## Текст

Когда десять лет назад я открывала «Е.К.АртБюро», мне было понятно одно: это не должна быть галерея, ни в коем случае — я не хотела ставить выставочную политику в зависимость от заработка, а тем более брать на себя финансовые обязательства перед художниками. Чтобы иметь возможность экспонировать только те проекты, которые интересны и доставляют удовольствие, нужна полная независимость или хотя бы ее иллюзия.
Сказать честно, я вообще планировала организовать шоурум и показывать за сезон три проекта: один зарубежный, один современный и один «старый», а в промежутках использовать помещение для рутинной работы. Но на тот момент, в конце 2002 года, в Москве выставочных площадок было катастрофически мало. Художественная жизнь была бурной, но галереи можно было сосчитать по пальцам, биеннале еще не существовало. Поэтому даже такое маленькое пространство, как наше, оказалось востребованным, и за десять лет мы сделали около 100 некоммерческих выставочных проектов.
После первой выставки критики дружно стали называть «Е.К.АртБюро» галереей. Мы пытались с этим бороться, но борьбу проиграли, так как на тот момент не могли предложить альтернативного идентификационного названия. Официальное «НП ВКЦ» (Некоммерческое партнерство «Выставочно-консультационный центр») никому не понятно, длинно и странно. Даже сейчас, по прошествии десяти лет, мне сложно дать определение. Единственное, что я точно осознаю: мы — малая культурная институция, достигшая независимости и удерживающая ее на своих 64 кв. м.

## Задание
Продолжите текст о первых десяти годах «Е.К.АртБюро», начав сразу после его последнего предложения.

## Предоставленный листинг
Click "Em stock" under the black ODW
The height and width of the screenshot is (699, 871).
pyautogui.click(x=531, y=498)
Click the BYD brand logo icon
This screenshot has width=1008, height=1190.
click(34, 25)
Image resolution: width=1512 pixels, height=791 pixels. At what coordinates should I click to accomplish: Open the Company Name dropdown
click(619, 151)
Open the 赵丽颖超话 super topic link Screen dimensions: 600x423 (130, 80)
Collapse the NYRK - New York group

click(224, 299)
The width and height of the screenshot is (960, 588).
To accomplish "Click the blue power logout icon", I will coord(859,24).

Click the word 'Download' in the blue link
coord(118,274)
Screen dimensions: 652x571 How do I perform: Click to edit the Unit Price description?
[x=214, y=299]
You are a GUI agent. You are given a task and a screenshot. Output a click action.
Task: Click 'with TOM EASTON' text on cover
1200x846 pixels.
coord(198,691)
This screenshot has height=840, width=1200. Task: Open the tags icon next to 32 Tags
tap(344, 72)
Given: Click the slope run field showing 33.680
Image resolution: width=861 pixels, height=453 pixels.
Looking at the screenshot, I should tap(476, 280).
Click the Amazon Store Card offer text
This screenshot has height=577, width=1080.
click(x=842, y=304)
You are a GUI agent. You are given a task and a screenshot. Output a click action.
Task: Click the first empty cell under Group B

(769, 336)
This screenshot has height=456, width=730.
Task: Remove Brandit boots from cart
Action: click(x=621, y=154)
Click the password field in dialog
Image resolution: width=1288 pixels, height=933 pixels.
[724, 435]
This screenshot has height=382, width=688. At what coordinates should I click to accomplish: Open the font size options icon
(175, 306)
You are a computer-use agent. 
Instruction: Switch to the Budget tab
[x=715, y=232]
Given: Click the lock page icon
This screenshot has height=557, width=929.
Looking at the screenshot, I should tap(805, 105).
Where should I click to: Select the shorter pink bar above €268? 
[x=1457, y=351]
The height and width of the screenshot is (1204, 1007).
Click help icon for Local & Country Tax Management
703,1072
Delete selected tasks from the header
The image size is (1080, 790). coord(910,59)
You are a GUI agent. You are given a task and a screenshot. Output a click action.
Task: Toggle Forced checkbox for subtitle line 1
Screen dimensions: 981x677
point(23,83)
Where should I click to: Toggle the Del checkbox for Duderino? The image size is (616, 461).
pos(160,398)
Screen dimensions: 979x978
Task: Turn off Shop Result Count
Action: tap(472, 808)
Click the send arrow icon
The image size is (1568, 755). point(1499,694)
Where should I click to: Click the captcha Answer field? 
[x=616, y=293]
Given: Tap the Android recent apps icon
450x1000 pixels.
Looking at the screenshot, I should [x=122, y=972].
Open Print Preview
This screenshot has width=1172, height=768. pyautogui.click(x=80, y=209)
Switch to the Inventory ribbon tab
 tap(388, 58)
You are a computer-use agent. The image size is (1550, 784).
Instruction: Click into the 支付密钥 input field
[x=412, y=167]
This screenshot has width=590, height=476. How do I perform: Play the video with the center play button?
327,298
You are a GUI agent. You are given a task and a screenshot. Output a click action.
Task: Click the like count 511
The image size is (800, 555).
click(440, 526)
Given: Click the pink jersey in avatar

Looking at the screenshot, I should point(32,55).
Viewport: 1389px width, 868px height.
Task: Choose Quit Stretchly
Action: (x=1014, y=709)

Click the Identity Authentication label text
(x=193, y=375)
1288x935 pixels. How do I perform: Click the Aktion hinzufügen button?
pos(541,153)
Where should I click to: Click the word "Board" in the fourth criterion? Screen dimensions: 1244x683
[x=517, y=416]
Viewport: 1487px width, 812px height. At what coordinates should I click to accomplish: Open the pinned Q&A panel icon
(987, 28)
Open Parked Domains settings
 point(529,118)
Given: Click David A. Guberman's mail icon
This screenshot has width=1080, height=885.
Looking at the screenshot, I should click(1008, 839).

## Ответ на задание
Сознательно отказываясь от названия-определения «галерея», «Е.К.АртБюро» получало массу преимуществ.
Мы не обязаны вести определенную/общепринятую выставочную политику.
Мы не обязаны оглядываться на ситуацию на рынке.
Мы можем делать все, что нам нравится, и ограничены только своими возможностями.
Мы не должны заигрывать с публикой.
Конечно, нам в чем-то повезло: в начале 2000-х мое любимое искусство 1970–1980-х переживало тот самый период забвения, который традиционно разделяет период актуальности и период, когда искусство определенной эпохи уже становится классикой. Поэтому никакой борьбы и конкуренции за выставки наших авторов тогда не было, галереи были заняты искусством 1990-х.
Я благодарна фонду «Художественные проекты» за судьбоносное двухлетнее сотрудничество, которое вычленило основное направление нашей деятельности. В соавторстве с его директором Александрой Обуховой мы провели серию выставок «Москва, 80-е», посвященных недавней истории: группам «Мухомор», «Коллективные действия», СЗ, АПТАРТ. Историческая программа была продолжена выставками «Южно-русская концептуальная школа из собрания Московского архива нового искусства (МАНИ)», «Чемодан» и вылилась в продуктивное сотрудничество с Александрой Даниловой, в сокураторстве с которой мы продолжаем проекты-исследования («Интерпретация объекта в Московской концептуальной школе», «Пять папок МАНИ: опыт моделирования культурного пространства»). Наши исследования получили неоценимую спонсорскую и институциональную поддержку Фонда культуры «Екатерина», который предоставил уникальную возможность осуществить глобальный проект «Поле действия. Московская концептуальная школа и ее контекст. 70–80-е годы ХХ века». Проект стал этапным и для изучения собрания Московского архива нового искусства (МАНИ), которое мы с 2004 года храним, реставрируем, описываем и администрируем.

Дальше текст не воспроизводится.